**Questions on the material:**
(a) In the passage on fast-food nostalgia, what does the writer plead guilty to?
(b) Reproduce the stretch of the passage on fast-food nostalgia from "Today, I am" through "the rose-colored glasses.".

**Excerpted passage:**
Today, I am going to ask you to go on a little trip to days gone by – when burgers reigned supreme and fast food seemed simpler.

Before we begin, though, let me say that I plead guilty to reminiscing about “the good old days.” But when you stop to think about that, it isn’t necessarily true that everything was better about those days. There have been some great advances in food lately; for example, we have more emphasis on local food and very good local chefs today. We have greater access to a wider variety of ingredients than we did even 20 years ago. So while I love nostalgia, I can take off the rose-colored glasses.

**Data:**
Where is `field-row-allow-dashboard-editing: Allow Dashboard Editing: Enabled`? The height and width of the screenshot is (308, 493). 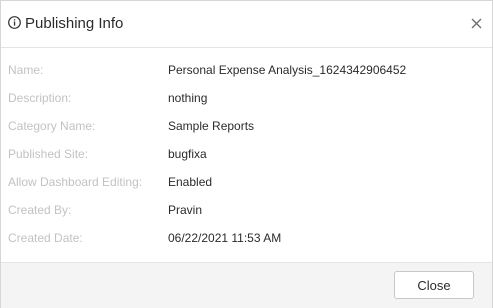
field-row-allow-dashboard-editing: Allow Dashboard Editing: Enabled is located at coordinates (246, 182).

**Solutions by task:**
(a) Reminiscing about "the good old days."

(b)
Today, I am going to ask you to go on a little trip to days gone by – when burgers reigned supreme and fast food seemed simpler.

Before we begin, though, let me say that I plead guilty to reminiscing about “the good old days.” But when you stop to think about that, it isn’t necessarily true that everything was better about those days. There have been some great advances in food lately; for example, we have more emphasis on local food and very good local chefs today. We have greater access to a wider variety of ingredients than we did even 20 years ago. So while I love nostalgia, I can take off the rose-colored glasses.